● DESCRIPTION OF THE TASK
Could you recast these rows as a JSON list of strings, one string per line, leaving out the blank lines?

:: SOURCE MATERIAL

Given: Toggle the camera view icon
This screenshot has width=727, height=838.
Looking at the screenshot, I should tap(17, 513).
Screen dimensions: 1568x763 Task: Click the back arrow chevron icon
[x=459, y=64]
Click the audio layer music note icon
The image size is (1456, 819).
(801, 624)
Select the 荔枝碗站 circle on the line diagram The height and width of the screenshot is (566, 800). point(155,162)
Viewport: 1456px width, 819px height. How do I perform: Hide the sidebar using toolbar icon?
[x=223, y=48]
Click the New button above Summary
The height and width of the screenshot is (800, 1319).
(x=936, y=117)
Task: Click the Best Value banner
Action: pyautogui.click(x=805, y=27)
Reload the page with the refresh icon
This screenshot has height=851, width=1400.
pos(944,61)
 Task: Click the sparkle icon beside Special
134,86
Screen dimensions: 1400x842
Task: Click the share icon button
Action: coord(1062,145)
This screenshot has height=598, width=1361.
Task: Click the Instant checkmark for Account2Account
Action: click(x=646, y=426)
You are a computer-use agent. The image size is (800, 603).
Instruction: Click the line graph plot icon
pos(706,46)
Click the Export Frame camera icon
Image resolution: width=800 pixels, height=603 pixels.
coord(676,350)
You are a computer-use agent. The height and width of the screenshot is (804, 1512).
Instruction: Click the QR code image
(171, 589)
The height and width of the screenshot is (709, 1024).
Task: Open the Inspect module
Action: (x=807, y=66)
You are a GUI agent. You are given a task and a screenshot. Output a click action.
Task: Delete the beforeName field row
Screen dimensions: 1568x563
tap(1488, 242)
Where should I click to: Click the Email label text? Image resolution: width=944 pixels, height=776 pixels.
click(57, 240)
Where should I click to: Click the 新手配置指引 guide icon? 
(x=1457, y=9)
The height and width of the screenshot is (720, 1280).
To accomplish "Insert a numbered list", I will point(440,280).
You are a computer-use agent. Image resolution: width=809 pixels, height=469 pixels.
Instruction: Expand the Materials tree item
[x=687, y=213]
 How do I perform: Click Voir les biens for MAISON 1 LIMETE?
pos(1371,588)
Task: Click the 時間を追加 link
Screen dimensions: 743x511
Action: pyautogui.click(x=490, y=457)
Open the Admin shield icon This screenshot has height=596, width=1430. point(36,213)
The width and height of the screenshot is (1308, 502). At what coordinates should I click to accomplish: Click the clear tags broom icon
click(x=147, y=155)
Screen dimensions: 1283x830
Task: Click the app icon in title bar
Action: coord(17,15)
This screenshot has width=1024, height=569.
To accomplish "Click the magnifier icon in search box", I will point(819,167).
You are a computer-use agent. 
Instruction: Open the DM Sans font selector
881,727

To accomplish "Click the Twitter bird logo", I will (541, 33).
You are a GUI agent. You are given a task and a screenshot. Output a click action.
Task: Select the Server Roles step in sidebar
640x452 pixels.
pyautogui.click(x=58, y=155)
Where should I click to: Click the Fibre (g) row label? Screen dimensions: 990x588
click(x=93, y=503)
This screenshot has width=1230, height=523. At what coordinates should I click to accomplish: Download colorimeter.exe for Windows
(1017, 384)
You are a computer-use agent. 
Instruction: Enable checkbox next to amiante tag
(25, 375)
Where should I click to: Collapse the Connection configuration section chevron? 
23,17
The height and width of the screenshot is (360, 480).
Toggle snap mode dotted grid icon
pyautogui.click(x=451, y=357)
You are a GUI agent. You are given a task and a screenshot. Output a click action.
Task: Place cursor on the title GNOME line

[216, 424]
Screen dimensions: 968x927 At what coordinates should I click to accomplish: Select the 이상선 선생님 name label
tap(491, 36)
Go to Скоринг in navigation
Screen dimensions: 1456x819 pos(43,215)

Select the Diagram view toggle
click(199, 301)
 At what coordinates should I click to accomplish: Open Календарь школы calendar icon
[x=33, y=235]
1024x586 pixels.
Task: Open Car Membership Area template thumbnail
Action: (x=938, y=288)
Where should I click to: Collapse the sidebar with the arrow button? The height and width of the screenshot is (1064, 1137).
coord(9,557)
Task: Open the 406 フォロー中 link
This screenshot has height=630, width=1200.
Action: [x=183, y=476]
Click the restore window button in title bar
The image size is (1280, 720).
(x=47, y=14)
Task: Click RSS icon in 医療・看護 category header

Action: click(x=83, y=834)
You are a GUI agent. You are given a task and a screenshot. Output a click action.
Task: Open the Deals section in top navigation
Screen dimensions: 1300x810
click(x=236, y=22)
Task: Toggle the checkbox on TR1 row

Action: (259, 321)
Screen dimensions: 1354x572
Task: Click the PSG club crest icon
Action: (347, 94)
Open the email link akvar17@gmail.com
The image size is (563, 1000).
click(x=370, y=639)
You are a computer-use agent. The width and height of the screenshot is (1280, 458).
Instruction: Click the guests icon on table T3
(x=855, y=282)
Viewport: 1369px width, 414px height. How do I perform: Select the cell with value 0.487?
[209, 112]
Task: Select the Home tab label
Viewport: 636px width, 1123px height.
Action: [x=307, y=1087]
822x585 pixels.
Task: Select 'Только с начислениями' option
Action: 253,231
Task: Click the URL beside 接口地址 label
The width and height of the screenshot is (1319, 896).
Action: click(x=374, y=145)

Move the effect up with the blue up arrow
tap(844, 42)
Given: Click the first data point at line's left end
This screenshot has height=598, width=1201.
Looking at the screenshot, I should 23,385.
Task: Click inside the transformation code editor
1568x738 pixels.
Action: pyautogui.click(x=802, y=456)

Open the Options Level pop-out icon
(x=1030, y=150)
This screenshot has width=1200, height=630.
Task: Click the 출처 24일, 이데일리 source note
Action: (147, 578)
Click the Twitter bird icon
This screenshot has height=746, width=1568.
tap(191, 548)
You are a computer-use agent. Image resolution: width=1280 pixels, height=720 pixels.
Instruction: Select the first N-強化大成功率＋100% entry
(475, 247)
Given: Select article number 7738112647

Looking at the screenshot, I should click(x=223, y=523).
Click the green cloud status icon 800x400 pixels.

::::

● SOLUTION TO THIS TASK
[
  "Given: Toggle the camera view icon",
  "This screenshot has width=727, height=838.",
  "Looking at the screenshot, I should tap(17, 513).",
  "Screen dimensions: 1568x763 Task: Click the back arrow chevron icon",
  "[x=459, y=64]",
  "Click the audio layer music note icon",
  "The image size is (1456, 819).",
  "(801, 624)",
  "Select the 荔枝碗站 circle on the line diagram The height and width of the screenshot is (566, 800). point(155,162)",
  "Viewport: 1456px width, 819px height. How do I perform: Hide the sidebar using toolbar icon?",
  "[x=223, y=48]",
  "Click the New button above Summary",
  "The height and width of the screenshot is (800, 1319).",
  "(x=936, y=117)",
  "Task: Click the Best Value banner",
  "Action: pyautogui.click(x=805, y=27)",
  "Reload the page with the refresh icon",
  "This screenshot has height=851, width=1400.",
  "pos(944,61)",
  " Task: Click the sparkle icon beside Special",
  "134,86",
  "Screen dimensions: 1400x842",
  "Task: Click the share icon button",
  "Action: coord(1062,145)",
  "This screenshot has height=598, width=1361.",
  "Task: Click the Instant checkmark for Account2Account",
  "Action: click(x=646, y=426)",
  "You are a computer-use agent. The image size is (800, 603).",
  "Instruction: Click the line graph plot icon",
  "pos(706,46)",
  "Click the Export Frame camera icon",
  "Image resolution: width=800 pixels, height=603 pixels.",
  "coord(676,350)",
  "You are a computer-use agent. The height and width of the screenshot is (804, 1512).",
  "Instruction: Click the QR code image",
  "(171, 589)",
  "The height and width of the screenshot is (709, 1024).",
  "Task: Open the Inspect module",
  "Action: (x=807, y=66)",
  "You are a GUI agent. You are given a task and a screenshot. Output a click action.",
  "Task: Delete the beforeName field row",
  "Screen dimensions: 1568x563",
  "tap(1488, 242)",
  "Where should I click to: Click the Email label text? Image resolution: width=944 pixels, height=776 pixels.",
  "click(57, 240)",
  "Where should I click to: Click the 新手配置指引 guide icon? ",
  "(x=1457, y=9)",
  "The height and width of the screenshot is (720, 1280).",
  "To accomplish \"Insert a numbered list\", I will point(440,280).",
  "You are a computer-use agent. Image resolution: width=809 pixels, height=469 pixels.",
  "Instruction: Expand the Materials tree item",
  "[x=687, y=213]",
  " How do I perform: Click Voir les biens for MAISON 1 LIMETE?",
  "pos(1371,588)",
  "Task: Click the 時間を追加 link",
  "Screen dimensions: 743x511",
  "Action: pyautogui.click(x=490, y=457)",
  "Open the Admin shield icon This screenshot has height=596, width=1430. point(36,213)",
  "The width and height of the screenshot is (1308, 502). At what coordinates should I click to accomplish: Click the clear tags broom icon",
  "click(x=147, y=155)",
  "Screen dimensions: 1283x830",
  "Task: Click the app icon in title bar",
  "Action: coord(17,15)",
  "This screenshot has width=1024, height=569.",
  "To accomplish \"Click the magnifier icon in search box\", I will point(819,167).",
  "You are a computer-use agent. ",
  "Instruction: Open the DM Sans font selector",
  "881,727",
  "To accomplish \"Click the Twitter bird logo\", I will (541, 33).",
  "You are a GUI agent. You are given a task and a screenshot. Output a click action.",
  "Task: Select the Server Roles step in sidebar",
  "640x452 pixels.",
  "pyautogui.click(x=58, y=155)",
  "Where should I click to: Click the Fibre (g) row label? Screen dimensions: 990x588",
  "click(x=93, y=503)",
  "This screenshot has width=1230, height=523. At what coordinates should I click to accomplish: Download colorimeter.exe for Windows",
  "(1017, 384)",
  "You are a computer-use agent. ",
  "Instruction: Enable checkbox next to amiante tag",
  "(25, 375)",
  "Where should I click to: Collapse the Connection configuration section chevron? ",
  "23,17",
  "The height and width of the screenshot is (360, 480).",
  "Toggle snap mode dotted grid icon",
  "pyautogui.click(x=451, y=357)",
  "You are a GUI agent. You are given a task and a screenshot. Output a click action.",
  "Task: Place cursor on the title GNOME line",
  "[216, 424]",
  "Screen dimensions: 968x927 At what coordinates should I click to accomplish: Select the 이상선 선생님 name label",
  "tap(491, 36)",
  "Go to Скоринг in navigation",
  "Screen dimensions: 1456x819 pos(43,215)",
  "Select the Diagram view toggle",
  "click(199, 301)",
  " At what coordinates should I click to accomplish: Open Календарь школы calendar icon",
  "[x=33, y=235]",
  "1024x586 pixels.",
  "Task: Open Car Membership Area template thumbnail",
  "Action: (x=938, y=288)",
  "Where should I click to: Collapse the sidebar with the arrow button? The height and width of the screenshot is (1064, 1137).",
  "coord(9,557)",
  "Task: Open the 406 フォロー中 link",
  "This screenshot has height=630, width=1200.",
  "Action: [x=183, y=476]",
  "Click the restore window button in title bar",
  "The image size is (1280, 720).",
  "(x=47, y=14)",
  "Task: Click RSS icon in 医療・看護 category header",
  "Action: click(x=83, y=834)",
  "You are a GUI agent. You are given a task and a screenshot. Output a click action.",
  "Task: Open the Deals section in top navigation",
  "Screen dimensions: 1300x810",
  "click(x=236, y=22)",
  "Task: Toggle the checkbox on TR1 row",
  "Action: (259, 321)",
  "Screen dimensions: 1354x572",
  "Task: Click the PSG club crest icon",
  "Action: (347, 94)",
  "Open the email link akvar17@gmail.com",
  "The image size is (563, 1000).",
  "click(x=370, y=639)",
  "You are a computer-use agent. The width and height of the screenshot is (1280, 458).",
  "Instruction: Click the guests icon on table T3",
  "(x=855, y=282)",
  "Viewport: 1369px width, 414px height. How do I perform: Select the cell with value 0.487?",
  "[209, 112]",
  "Task: Select the Home tab label",
  "Viewport: 636px width, 1123px height.",
  "Action: [x=307, y=1087]",
  "822x585 pixels.",
  "Task: Select 'Только с начислениями' option",
  "Action: 253,231",
  "Task: Click the URL beside 接口地址 label",
  "The width and height of the screenshot is (1319, 896).",
  "Action: click(x=374, y=145)",
  "Move the effect up with the blue up arrow",
  "tap(844, 42)",
  "Given: Click the first data point at line's left end",
  "This screenshot has height=598, width=1201.",
  "Looking at the screenshot, I should 23,385.",
  "Task: Click inside the transformation code editor",
  "1568x738 pixels.",
  "Action: pyautogui.click(x=802, y=456)",
  "Open the Options Level pop-out icon",
  "(x=1030, y=150)",
  "This screenshot has width=1200, height=630.",
  "Task: Click the 출처 24일, 이데일리 source note",
  "Action: (147, 578)",
  "Click the Twitter bird icon",
  "This screenshot has height=746, width=1568.",
  "tap(191, 548)",
  "You are a computer-use agent. Image resolution: width=1280 pixels, height=720 pixels.",
  "Instruction: Select the first N-強化大成功率＋100% entry",
  "(475, 247)",
  "Given: Select article number 7738112647",
  "Looking at the screenshot, I should click(x=223, y=523).",
  "Click the green cloud status icon 800x400 pixels."
]